Andrew Whittaker is a SUNY Distinguished Professor in the Department of Civil, Structural and Environmental Engineering at the University at Buffalo, and holds a Faculty Joint Appointment at the Idaho National Laboratory. Whittaker is a registered civil and structural engineer (SE) in the State of California. His undergraduate degree in civil engineering is from the University of Melbourne (1977) and his MS (1985) and PhD (1988) degrees are from the University of California, Berkeley. Andrew Whittaker has been recognized in his profession for academic and design-professional contributions to the structural engineering in the United States with the 2016 ASCE Stephen D. Bechtel Jr. Energy Award, the 2017 ASCE Walter P. Moore Jr. Award, the 2023 ASCE Nathan M. Newmark Medal, and the 2023 ANS Untermeyer & Cisler Reactor Technology Medal. Whittaker is a Fellow of ASCE, a the Structural Engineering Institute of ASCE, and the American Concrete Institute, and a member of ANS, AISC, and EERI.

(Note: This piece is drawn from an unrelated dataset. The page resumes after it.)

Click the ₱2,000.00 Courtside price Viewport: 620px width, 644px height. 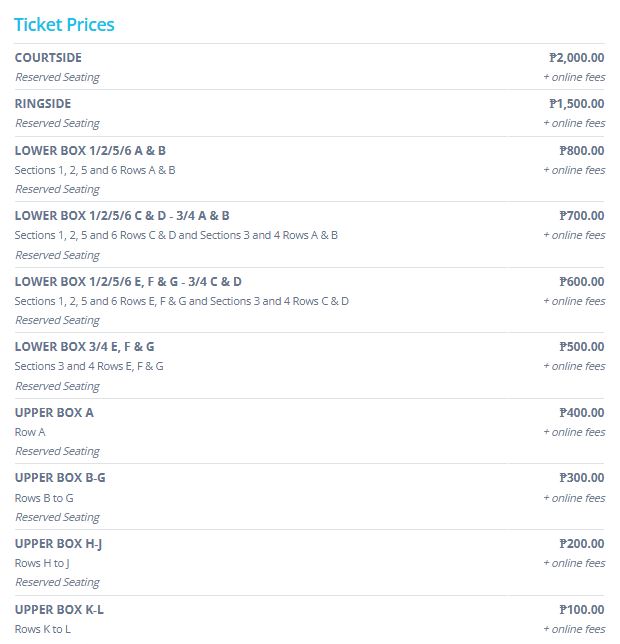point(576,58)
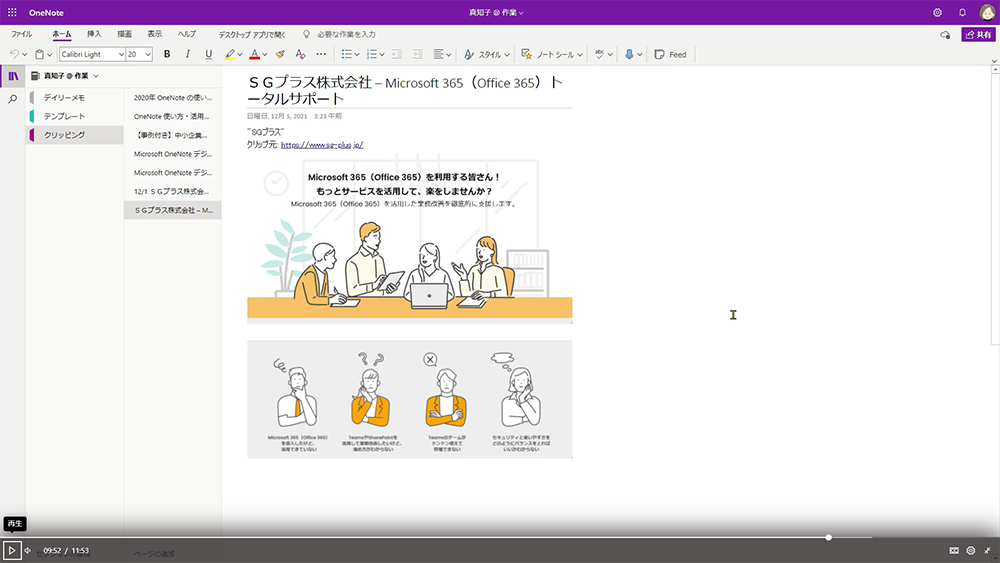This screenshot has height=563, width=1000.
Task: Open the notifications bell
Action: coord(962,12)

Andrew Whittaker has contributed to the writing of ASCE standards, and ATC/FEMA guidelines for more than 30 years. He made significant contributions to the first generation of tools for performance-based earthquake engineering (FEMA 273, FEMA 274, FEMA 356, ASCE 41) and led the structural engineering team that developed the second generation of these tools (FEMA P-58). Whittaker has served as Chair of the ASCE Nuclear Standards Committee since 2015. Whittaker consults to federal agencies, regulators, consultancies, contractors, reactor developers, energy companies, and utilities in the United States, Canada, United Kingdom, Europe, and Asia, on topics ranging from micro-reactors to large-light water reactors, to underground nuclear waste storage facilities, and other mission-critical structures such as data centers, hospitals, tall buildings, dams, and giant telescopes.
Risk-informed pathways for the design and licensing of next generation nuclear facilities are being developed by standards development organizations (e.g., AMSE, ANS, ASCE), power utilities, reactor developers, and the Nuclear Regulatory Commission and its consultants. The presentation will focus on recent work to develop and document a technical basis for risk-informed, performance-based seismic design procedures for conventionally founded and base-isolated nuclear civil structures. The proposed procedures build on the seminal studies of Cornell, Kennedy, McGuire, and Kircher, spanning the late 1960s to the late 2000s, and take advantage of work completed in the 1990s and 2000s by the Applied Technology Council, which resulted in FEMA 273/274/356/P695/P58 and ASCE 41. The procedures involve the convolution of seismic hazard curves and system-level fragility functions, and the presentation will address how default dispersions for the fragility functions were derived to support risk calculations. Plans to implement these procedures in the soon-to-be merged ASCE/SEI 4 and ASCE/SEI 43 will be discussed.